» **What the task asks**
All of the data below is to be output exactly as written.
*** Entries shown ***
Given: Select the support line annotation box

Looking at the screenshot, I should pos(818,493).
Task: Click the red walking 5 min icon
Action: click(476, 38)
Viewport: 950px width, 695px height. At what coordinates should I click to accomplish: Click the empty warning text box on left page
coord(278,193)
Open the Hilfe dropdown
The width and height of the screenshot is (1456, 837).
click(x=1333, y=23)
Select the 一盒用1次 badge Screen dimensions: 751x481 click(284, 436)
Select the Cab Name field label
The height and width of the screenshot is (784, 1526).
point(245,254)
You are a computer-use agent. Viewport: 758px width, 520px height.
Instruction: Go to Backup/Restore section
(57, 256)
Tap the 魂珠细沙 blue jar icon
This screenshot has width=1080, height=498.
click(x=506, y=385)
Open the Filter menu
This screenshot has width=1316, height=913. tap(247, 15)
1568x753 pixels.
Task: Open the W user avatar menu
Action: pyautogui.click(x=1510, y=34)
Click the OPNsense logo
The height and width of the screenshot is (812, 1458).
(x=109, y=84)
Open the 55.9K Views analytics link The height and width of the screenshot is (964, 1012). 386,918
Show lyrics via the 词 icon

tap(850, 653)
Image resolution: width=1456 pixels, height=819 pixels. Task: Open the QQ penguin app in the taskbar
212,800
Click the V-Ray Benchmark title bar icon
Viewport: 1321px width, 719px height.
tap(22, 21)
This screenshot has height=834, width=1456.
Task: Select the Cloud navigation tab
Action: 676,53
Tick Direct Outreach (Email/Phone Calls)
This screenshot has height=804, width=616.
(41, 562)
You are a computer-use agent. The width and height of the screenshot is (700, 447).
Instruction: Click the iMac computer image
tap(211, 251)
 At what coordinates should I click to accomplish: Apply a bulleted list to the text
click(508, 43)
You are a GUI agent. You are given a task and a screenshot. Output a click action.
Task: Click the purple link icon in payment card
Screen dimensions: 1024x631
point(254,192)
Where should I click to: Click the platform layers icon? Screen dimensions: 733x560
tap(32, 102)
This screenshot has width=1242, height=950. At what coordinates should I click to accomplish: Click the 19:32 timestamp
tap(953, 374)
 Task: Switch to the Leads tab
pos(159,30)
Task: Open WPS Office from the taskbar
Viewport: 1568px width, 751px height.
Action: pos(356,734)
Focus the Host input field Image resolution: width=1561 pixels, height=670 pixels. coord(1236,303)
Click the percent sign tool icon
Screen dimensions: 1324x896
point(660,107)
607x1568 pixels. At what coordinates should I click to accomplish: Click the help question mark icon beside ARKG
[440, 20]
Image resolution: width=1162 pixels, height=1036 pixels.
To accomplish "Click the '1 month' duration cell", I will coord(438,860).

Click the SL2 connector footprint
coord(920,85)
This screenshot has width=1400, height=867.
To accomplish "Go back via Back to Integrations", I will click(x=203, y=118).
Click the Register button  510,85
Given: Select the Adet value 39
***
» **Output for this task**
Given: Select the support line annotation box

Looking at the screenshot, I should pos(818,493).
Task: Click the red walking 5 min icon
Action: click(476, 38)
Viewport: 950px width, 695px height. At what coordinates should I click to accomplish: Click the empty warning text box on left page
coord(278,193)
Open the Hilfe dropdown
The width and height of the screenshot is (1456, 837).
click(x=1333, y=23)
Select the 一盒用1次 badge Screen dimensions: 751x481 click(284, 436)
Select the Cab Name field label
The height and width of the screenshot is (784, 1526).
point(245,254)
You are a computer-use agent. Viewport: 758px width, 520px height.
Instruction: Go to Backup/Restore section
(57, 256)
Tap the 魂珠细沙 blue jar icon
This screenshot has width=1080, height=498.
click(x=506, y=385)
Open the Filter menu
This screenshot has width=1316, height=913. tap(247, 15)
1568x753 pixels.
Task: Open the W user avatar menu
Action: pyautogui.click(x=1510, y=34)
Click the OPNsense logo
The height and width of the screenshot is (812, 1458).
(x=109, y=84)
Open the 55.9K Views analytics link The height and width of the screenshot is (964, 1012). 386,918
Show lyrics via the 词 icon

tap(850, 653)
Image resolution: width=1456 pixels, height=819 pixels. Task: Open the QQ penguin app in the taskbar
212,800
Click the V-Ray Benchmark title bar icon
Viewport: 1321px width, 719px height.
tap(22, 21)
This screenshot has height=834, width=1456.
Task: Select the Cloud navigation tab
Action: 676,53
Tick Direct Outreach (Email/Phone Calls)
This screenshot has height=804, width=616.
(41, 562)
You are a computer-use agent. The width and height of the screenshot is (700, 447).
Instruction: Click the iMac computer image
tap(211, 251)
 At what coordinates should I click to accomplish: Apply a bulleted list to the text
click(508, 43)
You are a GUI agent. You are given a task and a screenshot. Output a click action.
Task: Click the purple link icon in payment card
Screen dimensions: 1024x631
point(254,192)
Where should I click to: Click the platform layers icon? Screen dimensions: 733x560
tap(32, 102)
This screenshot has width=1242, height=950. At what coordinates should I click to accomplish: Click the 19:32 timestamp
tap(953, 374)
 Task: Switch to the Leads tab
pos(159,30)
Task: Open WPS Office from the taskbar
Viewport: 1568px width, 751px height.
Action: pos(356,734)
Focus the Host input field Image resolution: width=1561 pixels, height=670 pixels. coord(1236,303)
Click the percent sign tool icon
Screen dimensions: 1324x896
point(660,107)
607x1568 pixels. At what coordinates should I click to accomplish: Click the help question mark icon beside ARKG
[440, 20]
Image resolution: width=1162 pixels, height=1036 pixels.
To accomplish "Click the '1 month' duration cell", I will coord(438,860).

Click the SL2 connector footprint
coord(920,85)
This screenshot has width=1400, height=867.
To accomplish "Go back via Back to Integrations", I will click(x=203, y=118).
Click the Register button  510,85
Given: Select the Adet value 39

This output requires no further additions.